On how her nervous energy translates to a wrinkle-free wardrobe:
"I like to iron. Ironing is comfort. It's control. I'm a nutty person who likes to make sure everything is in its place. I am a big ball of high energy and organization and structure. Don't forget, I'm half-German."
On her unconventional childhood -- and borderline gender confusion:
"[My mom] did what she did and didn't care what people thought. But as a kid, I was like, 'Oh, dear God, please make her stop and be normal.' I wanted an ordinary mom. My sister, Gesine, and I were lucky enough to be raised by a mother who did things unconventionally, and a father who was fine with the kids being raised that way. There was no gender in our house. I didn't realize that I couldn't do what boys could do, because my dad raised me as a boy."

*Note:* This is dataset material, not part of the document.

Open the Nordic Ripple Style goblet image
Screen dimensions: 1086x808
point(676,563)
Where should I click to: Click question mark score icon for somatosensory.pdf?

It took a tattooed badass (husband Jesse James) to take on Sandra Bullock as a wife:
"It's lucky when you have a partner. It took someone like him who was unafraid. My energy can be daunting. Do you really want to wake up to this at 5 in the morning? Apparently, he did."
On being stepmother to Jesse's children:
"The universe put this in our lap. I seemed to have stepped in right when I needed to be there. I now know that anything sweet, really sweet, that I have was nothing that I planned. If you don't have kids and animals, you don't truly know what real life is about."